Source passage:
**********

In 1998, several heavy duty diesel engine makers, such as Caterpillar and Cummins Engine Company found a way to bypass the stringent emissions standard by installing ‘defeat devices’ for passing the test, but disabled the emission control system during driving in real conditions. Caught, the US Justice Department required them to pay $83.4 M in civil penalties.

17 years later, in 2015, VW found itself in the same conundrum: we are unable to beat the emissions standard cheaply, so what do we do?

In a management déjà vu, VW opted to install software that recognized test conditions, and automatically turned the pollution control on, and when out of the test, having passed with flying colors, turned the pollution controls back on. The emissions standard was passed, EPA was happy, and no one was the wiser for it. For years.

Emisisons Test

Emisisons Test

Until Daniel Carter of the West Virginia Tech got hold of the VW Jetta and the VW Passat. In a small study funded by the International Council on Clean Transportation (ICCT) in late 2012 and completed in May 2013, they conducted field emissions tests for these two cars and did a double-take. Something must be wrong with what we did, they thought, because look: VW’s Jetta was emitting 15 to 35 times as much nitrogen oxide as the allowable limit, and the VW Passat, 5 to 20 times as much. Similar tests conducted by the US EPA and the California Air Resources Board (CARB) replicated their findings.

So what happened here? Humans are the micro building blocks on which systems, corporations, cities, and nations are built. Some individual in VW said, I don’t know the answer to this test, so let’s cheat. Others, including the VW CEO, Martin Winkerton, said, that’s a good idea.

There was any number of options VW could have espoused. Other companies solved this problem. This answer is currently available to mankind. I’m not saying steal other engineer’s solutions – that would mean cheating off of another’s paper. They could have hired someone to provide that solution. Even if it wasn’t, they could have invested in R&D to come up with safer solutions in the future. They could have opted for biodiesel as a fuel: a life-cycle emission test by the US Department of Energy (DOE) found the tailpipe PM10 emissions of biodiesel are 68% lower than conventional biodiesel, and life-cycle particulate emissions are 32% lower than conventional diesel fuel4. They could have done what I have been taught to do by my father when I don’t know during a test: write ‘I don’t know’ on the test, and ask the teacher what the answer is, so you know next time. I would proudly write ‘I don’t know’, and yes, get 0 marks. I was fine with that.

**********

Collected data:
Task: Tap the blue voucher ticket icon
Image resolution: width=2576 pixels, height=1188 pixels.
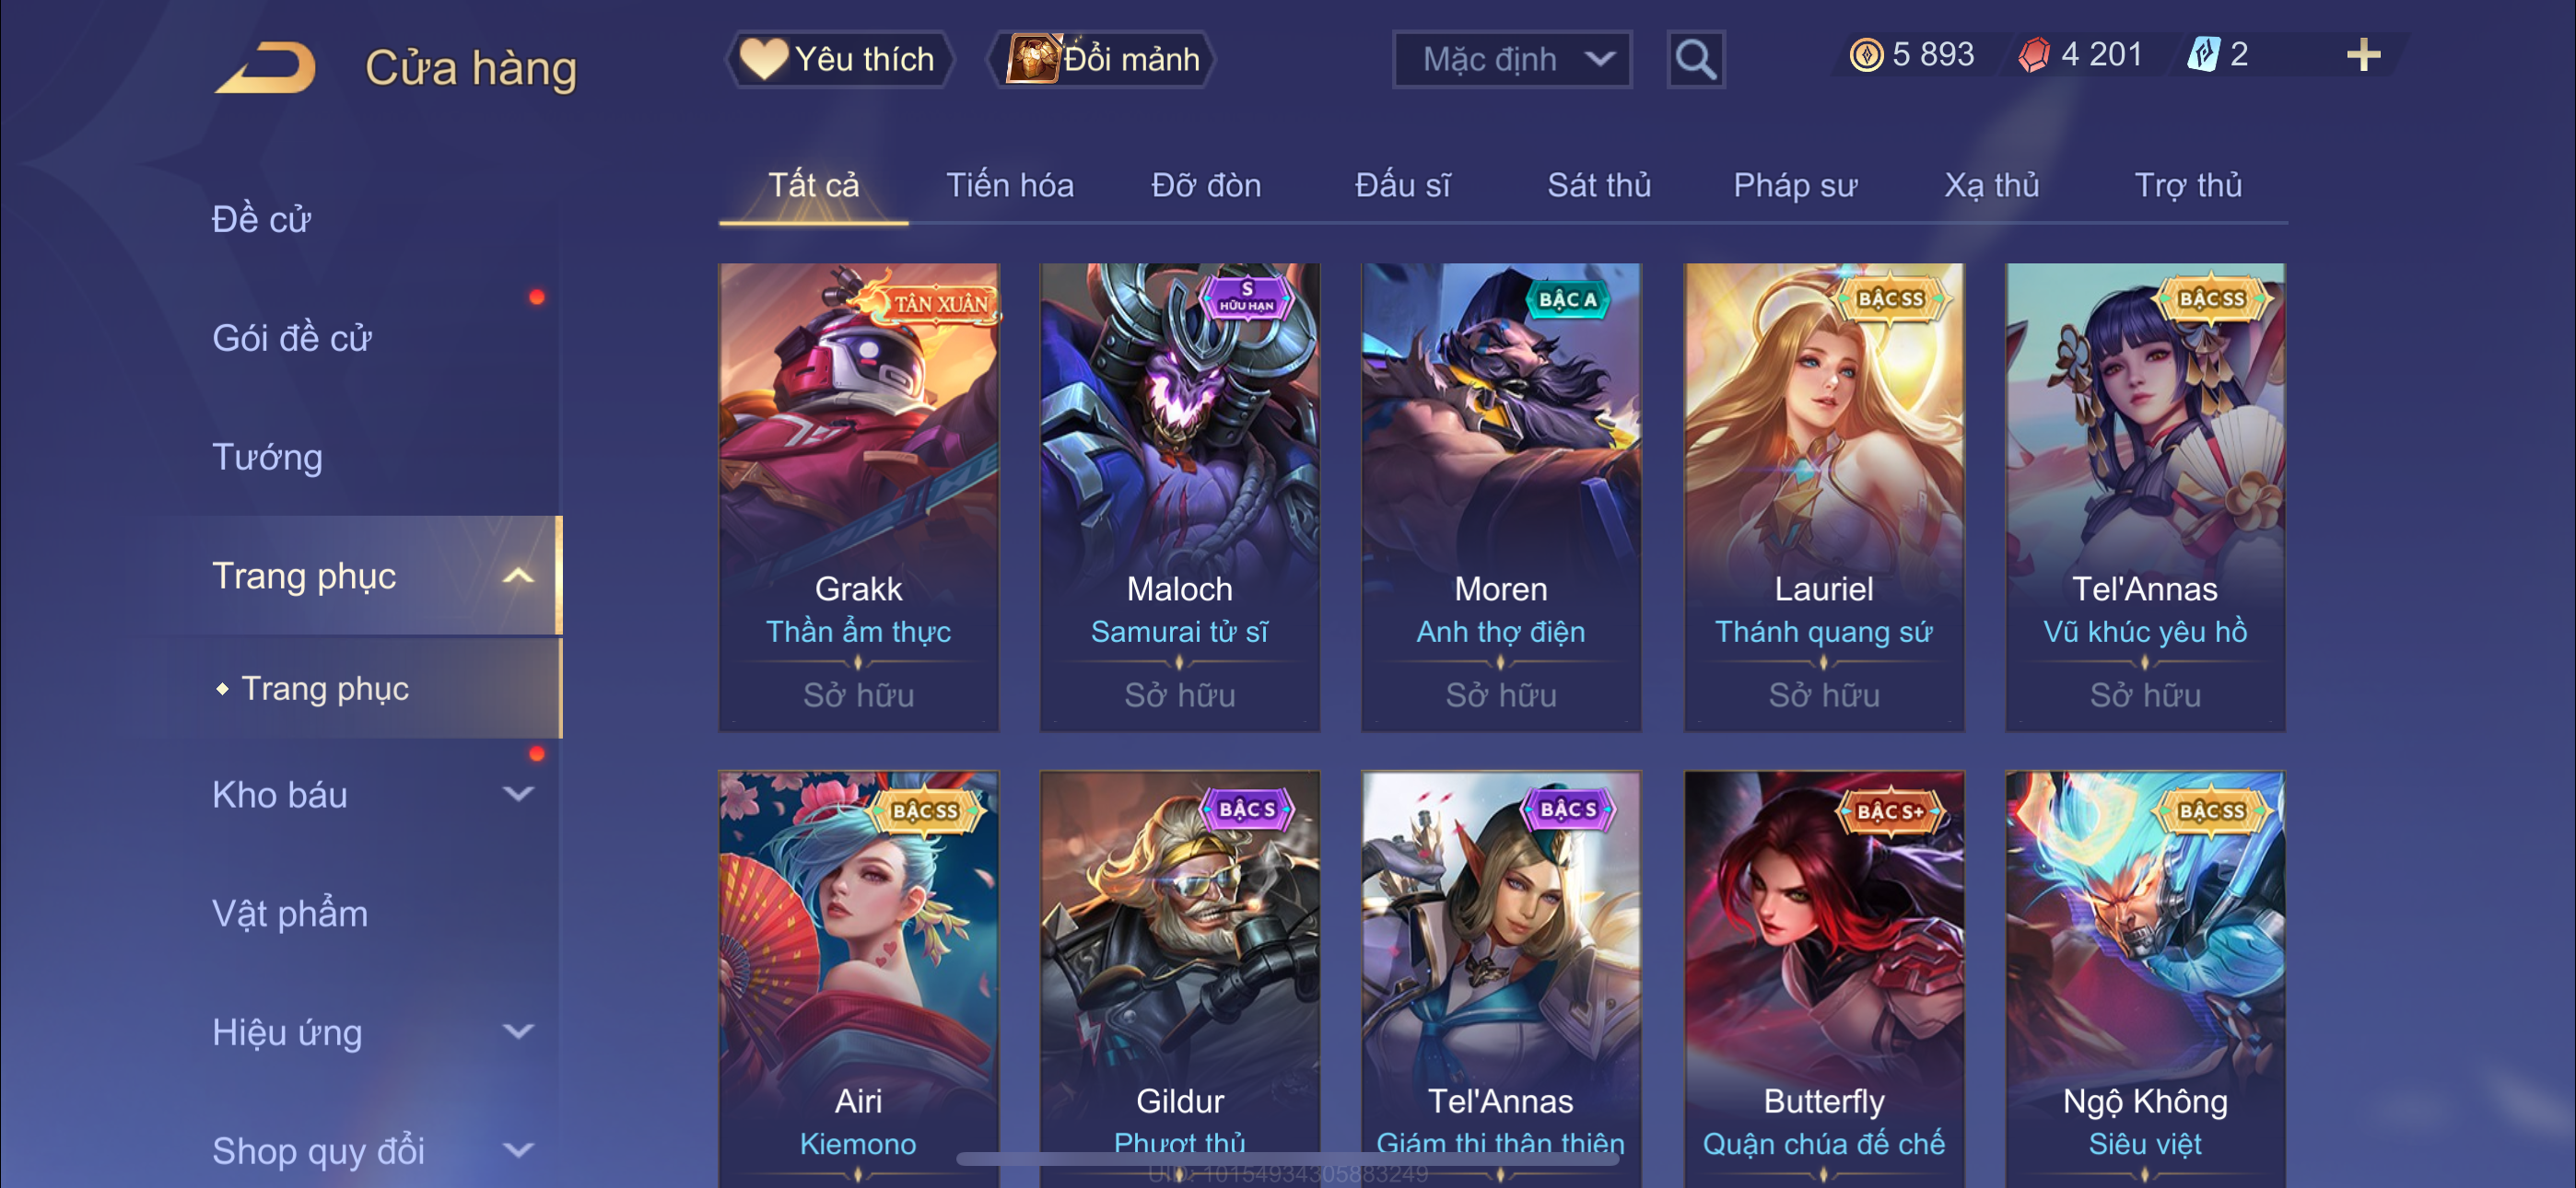Action: [x=2203, y=55]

**********

Things to do:
a – Answer from the passage on diesel emissions cheating:
(i) What total in civil penalties did the US Justice Department require the heavy duty diesel engine makers to pay?
(ii) Which organization funded the small study of the VW Jetta and VW Passat?
(iii) How many times the allowable nitrogen oxide limit was the VW Passat found to emit?
b – Write the next part of the passage on diesel emissions cheating, starting where it stops.

Responses in order:
a –
(i) $83.4 M
(ii) The International Council on Clean Transportation (ICCT)
(iii) 5 to 20 times

b –
I suspect the argument VW would make is, we have people’s jobs to protect. Now, how on earth are you going to protect jobs when you are: endangering lives with pollution from your 11 million vehicles sold worldwide that tremendously harm the lungs, create smog, and break the law? Volkswagen effectively said, we know there is a law to protect people, and we as a company place our profits before safety. We choose to cheat, and lie. That is what I’d expect from a 5 year old who has not been given the lesson of honesty and integrity yet.

My father would say, the truth will always out. And it did. And look at the fallout – this one lie cost VW 1/3 of its market capitalization: VW experienced a 43% drop in share value, approximately $ 30.69 Bn (VW’s last year’s profit was $ 12 Bn); VW plans to set aside $ 7.3 Bn to cover the cost of the scandal, the US could impose an $18 Bn fine on VW. Add to that the loss of sales, employee turnover, the crippling blow to VW, considered #67 on Forbes ‘World’s Most Valuable Brands’, and the US Department of Justice is contemplating criminal charges, and we are looking at a blow that VW might not recover from. Everything Das Auto’s German engineering and claims of safety stood for, is out the window.

Do you, VW, really stand for business at any cost?

The three biggest words in a corporation have to be integrity, transparency, and accountability, in that order. You have to mean what you say, and say what you mean on a human level. Otherwise everything else will just be lies, with the billions of dollars of corporations behind you. You will receive this answer from all who believe in goodness, wellness and truth: to the power of NOx.